Under the new travel ban signed today, people from Iran, Somalia, Sudan, Yemen, Syria, and Libya will face a 90-day ban on entering the United States. This despite a leaked Homeland Security draft report from last week that said that citizenship is an “unlikely indicator” of a threat and the fact that there are already stringent vetting procedures in place for people seeking visas to enter the US.
Those being excluded from the US will doubtless include faculty and students who seek to travel here to speak, participate in conferences, or conduct other academic work. Their exclusion is at odds with fundamental AAUP principles and with our nation’s historic commitment to the free exchange of ideas.
The AAUP is planning to join the legal fight that will follow this new ban. Indeed, we have a long history of legal action in this arena. In 2006, we joined the American Academy of Religion and the PEN American Center in a suit contesting the exclusion of Tariq Ramadan, a scholar who accepted a tenured position at the University of Notre Dame only to have the government revoke his visa, apparently on the basis of what is known as the ideological exclusion provision of the USA Patriot Act.
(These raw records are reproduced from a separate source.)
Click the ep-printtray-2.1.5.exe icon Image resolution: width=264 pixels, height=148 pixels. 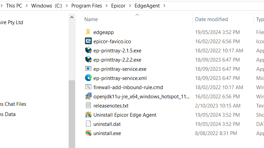coord(88,50)
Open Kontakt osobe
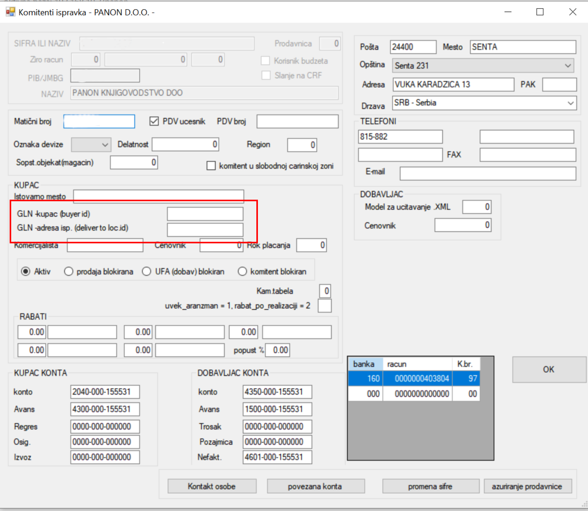The image size is (588, 511). coord(212,486)
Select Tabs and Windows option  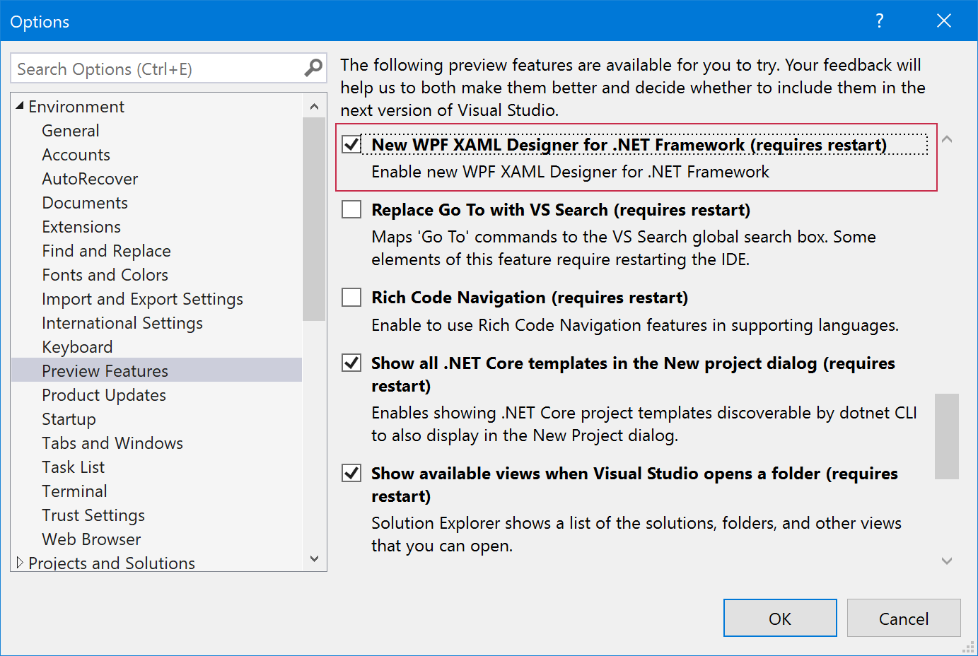click(x=112, y=443)
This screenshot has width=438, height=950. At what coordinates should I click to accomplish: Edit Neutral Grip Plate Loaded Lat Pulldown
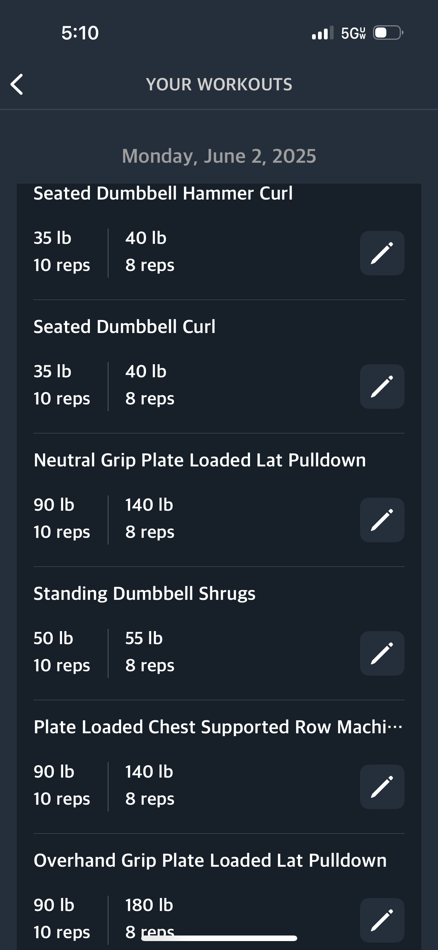coord(382,520)
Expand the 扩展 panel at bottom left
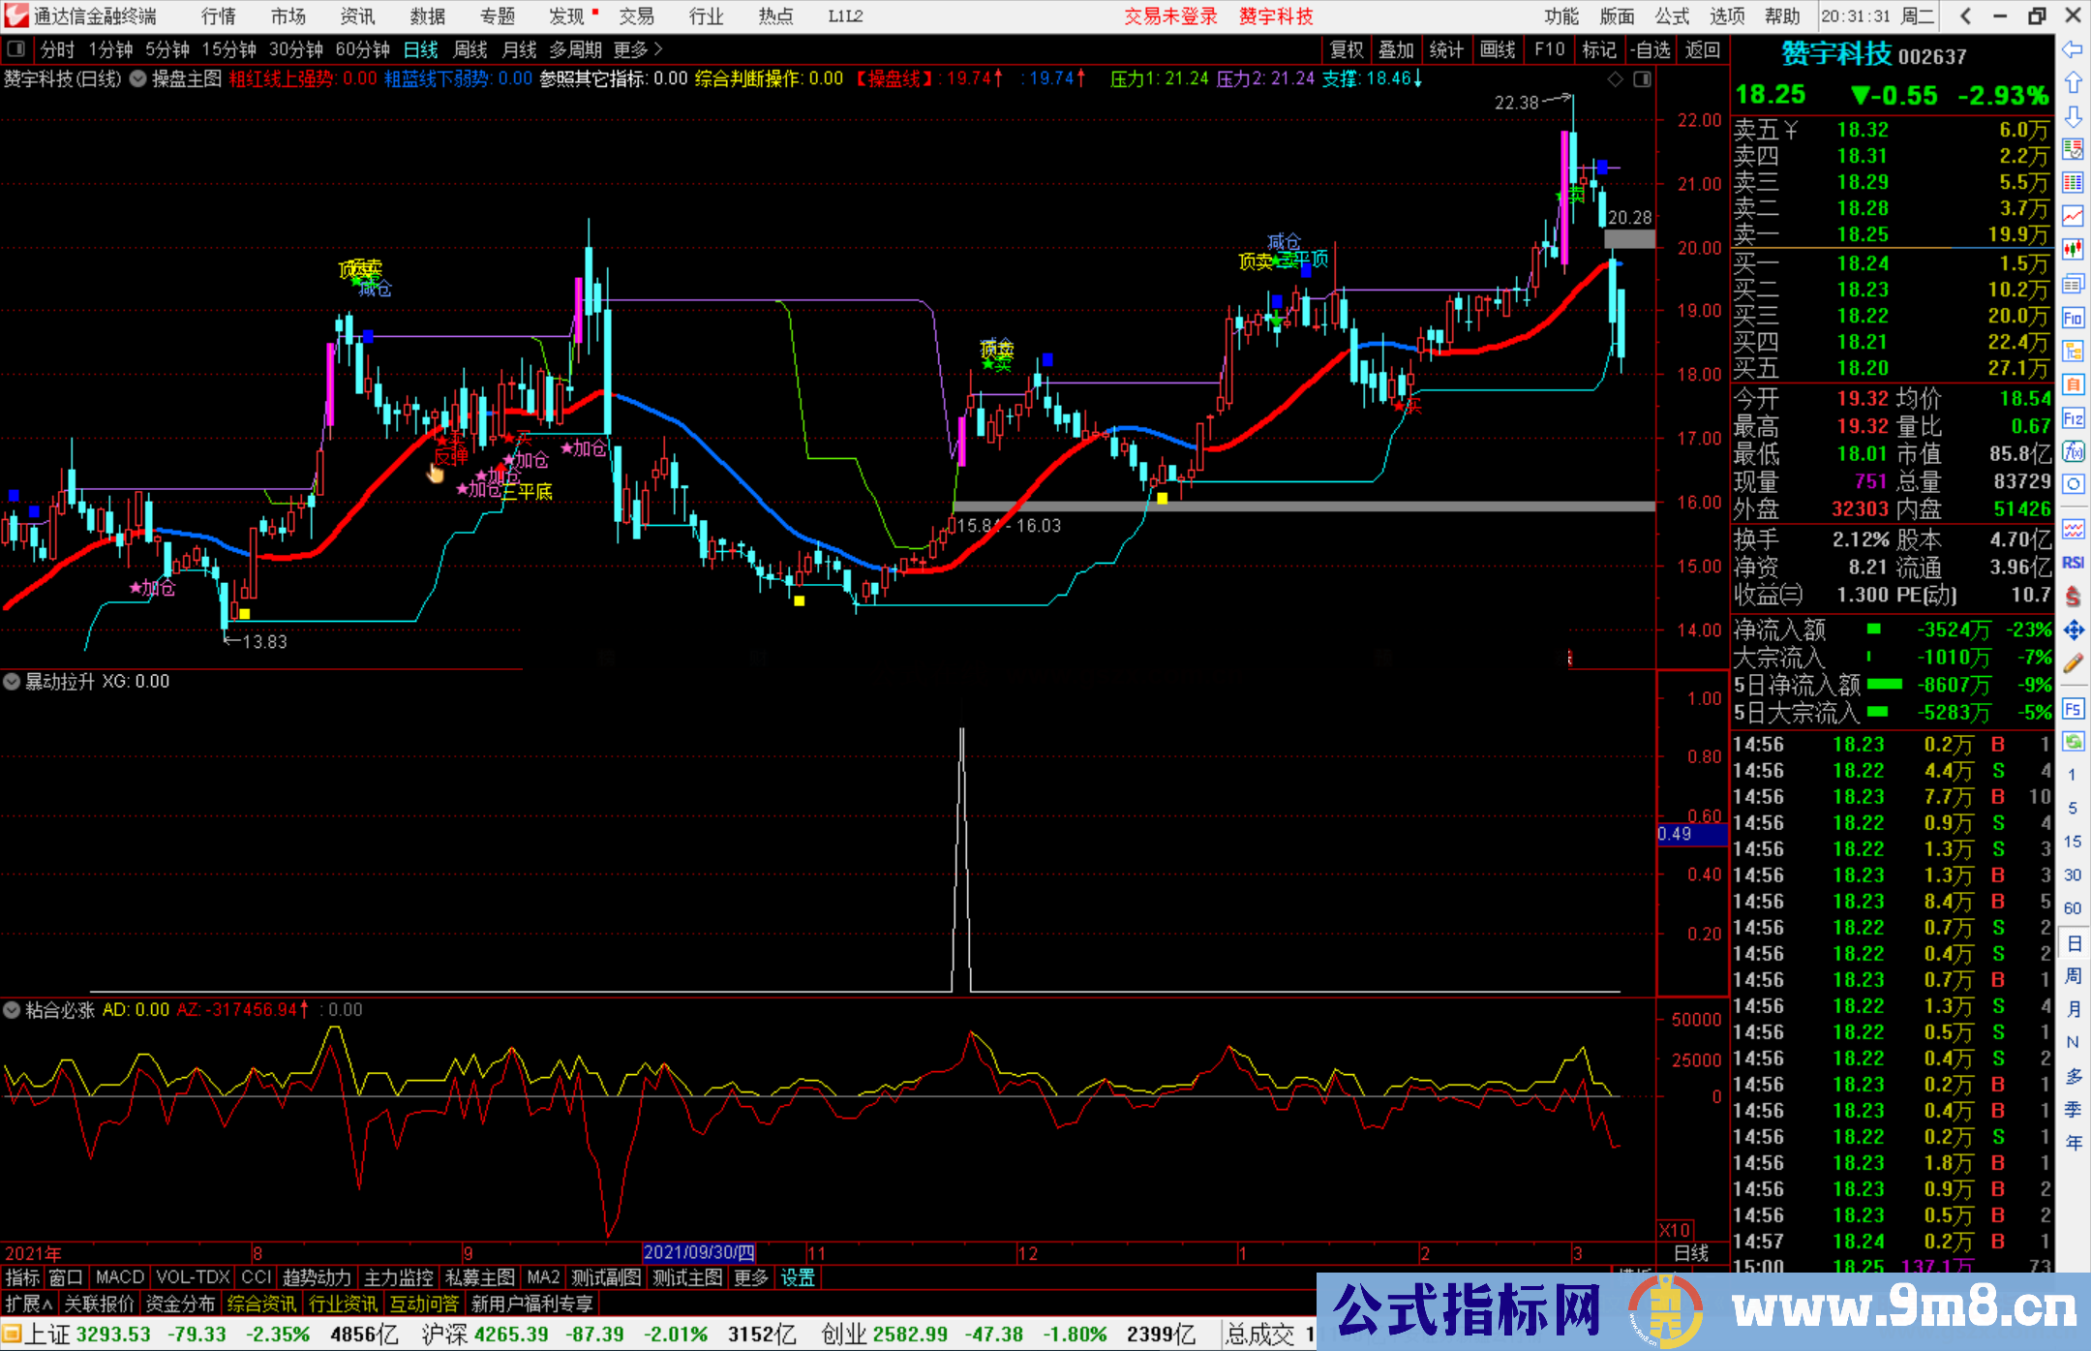Screen dimensions: 2091x1351 (29, 1304)
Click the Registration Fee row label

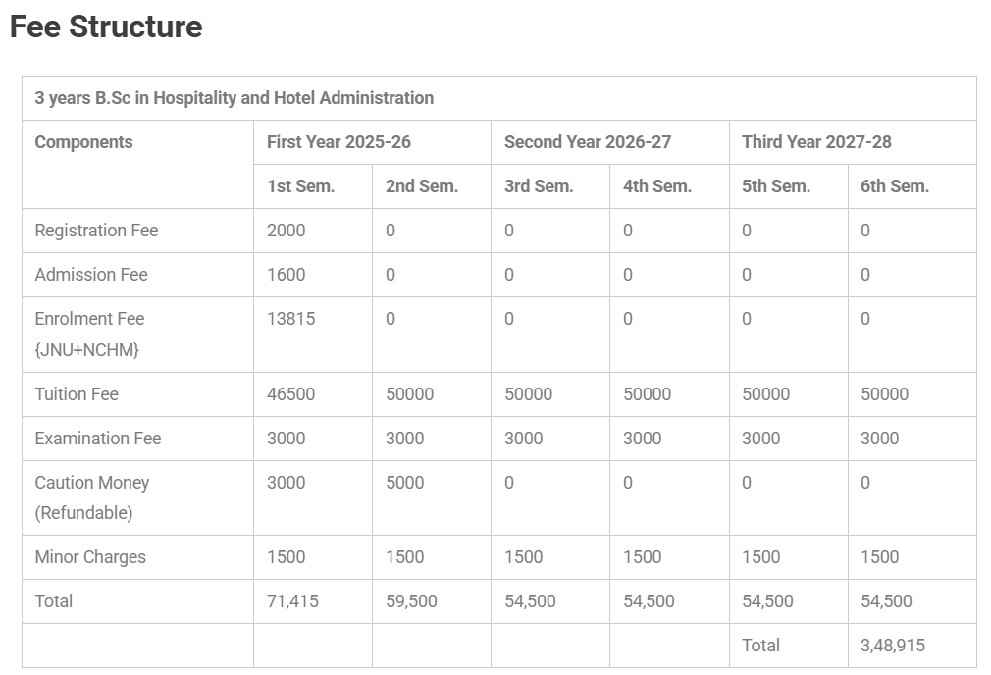click(96, 231)
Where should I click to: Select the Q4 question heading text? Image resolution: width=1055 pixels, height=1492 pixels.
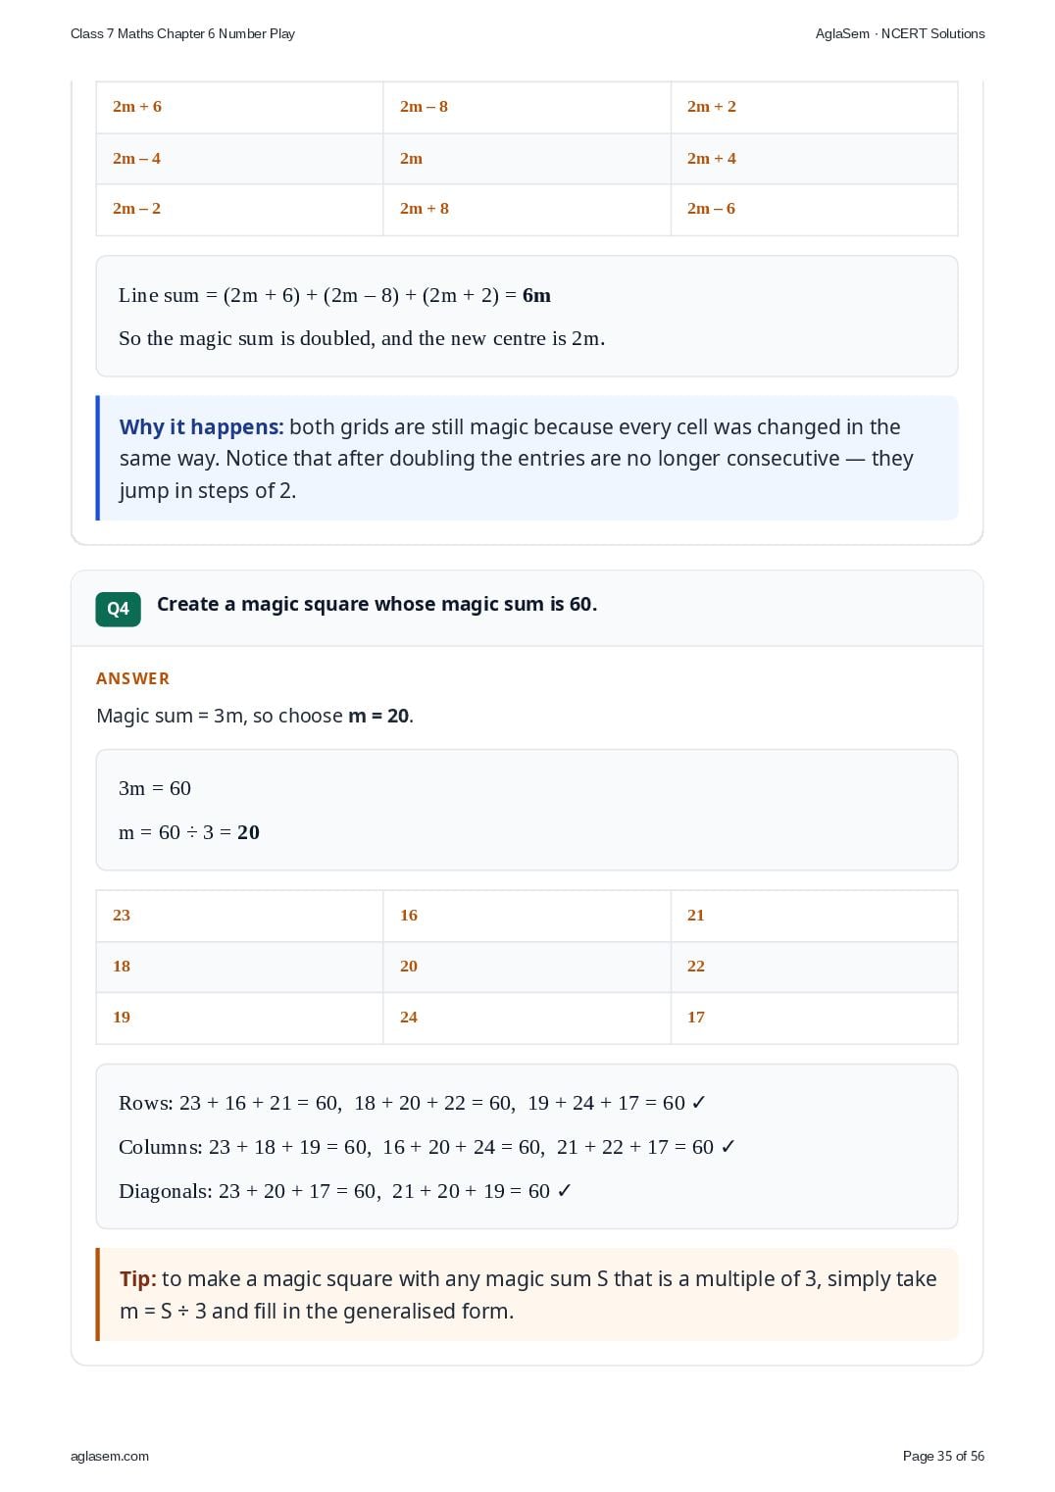(x=377, y=604)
The same year Adam Habib, a scholar coming to meet with officers of the Social Science Research Council, Columbia University, the National Institutes of Health, and the World Bank was intercepted at the airport and denied entry to the United States, based on a portion of the USA Patriot Act excluding aliens who have “engaged in a terrorist activity.” The government did not, however, provide any evidence for its determination that Habib had engaged in terrorist activity or define the type of activity in which he had supposedly engaged. The AAUP joined the ACLU in filing suit on behalf of the AAUP and other organizations that had invited Habib to speak in the United States.
Academic freedom eventually prevailed in those cases--the bans on entry for both men were lifted in 2010--and it will prevail again, though the fight will not be quick or easy.
When you ban people, you threaten academic freedom.